NASA to Send Two More Helicopters on Mission to Mars | Science

NASA, the US space agency, is due to launch two more mini-helicopters to Mars in a mission that aims to return scientific samples of Martian soil to Earth.

In 2021, the Ingenuity mini-helicopter made the historic first powered and controlled flight on the red planet, as part of an agency strategy just to assess the flight conditions on the planet.

Since then, Ingenuity has made about 30 experimental flights.
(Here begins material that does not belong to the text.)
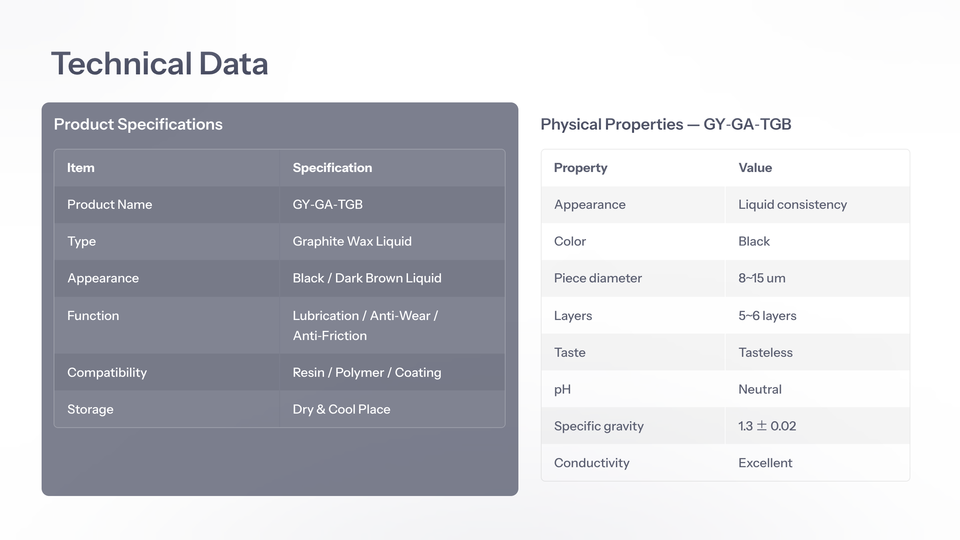Click the "Dry & Cool Place" cell
This screenshot has height=540, width=960.
click(341, 409)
Now, NASA and ESA, the European space agency, plan to build and launch at the end of this decade two similar equipment that will transport samples of rocks and soil from Mars to our planet.

If all goes as planned, up to 30 samples would be collected in 2031 and arrive on Earth in 2033.

The program Mars Sample Return (Mars Sample Return Program) is in the final stages of its design project, after an initial launch strategy review.

Earlier, NASA had intended to take a new robot to Mars that would be built by ESA and that would transport the scientific materials collected by the ESA. Perseverance (robot launched together with Ingenuity and which searches for traces of life on the planet) to a rocket manufactured by the Americans.

Perseverance, the robot that NASA sent to Mars. — Photo: NASA

Now, the mission intends to make the Perseverance move on your own to the lander where this rocket will be parked.

However, if the robot fails in this task, this is where the new helicopters come into play: the two rigs being built would carry the Perseverance samples.

According to the Associated Press, NASA program director Jeff Gramling, each helicopter is being designed to transport one sample tube of the robot at a time, making several round trips.

“We’re confident that we can count on Perseverance to bring the samples back and we’ve added the helicopters as a sort of plan B,” Gramling said.

The agencies hope this new strategy will reduce the complexity of future missions to Mars and increase the likelihood of success for the space program.

“There are some significant and beneficial changes to the plan, which can be directly attributed to the recent successes of Perseverance in Jezero. [uma cratera do planeta que já foi um lago há bilhões de anos] and the incredible performance of our helicopter on Mars,” said Thomas Zurbuchen, NASA’s director of science missions.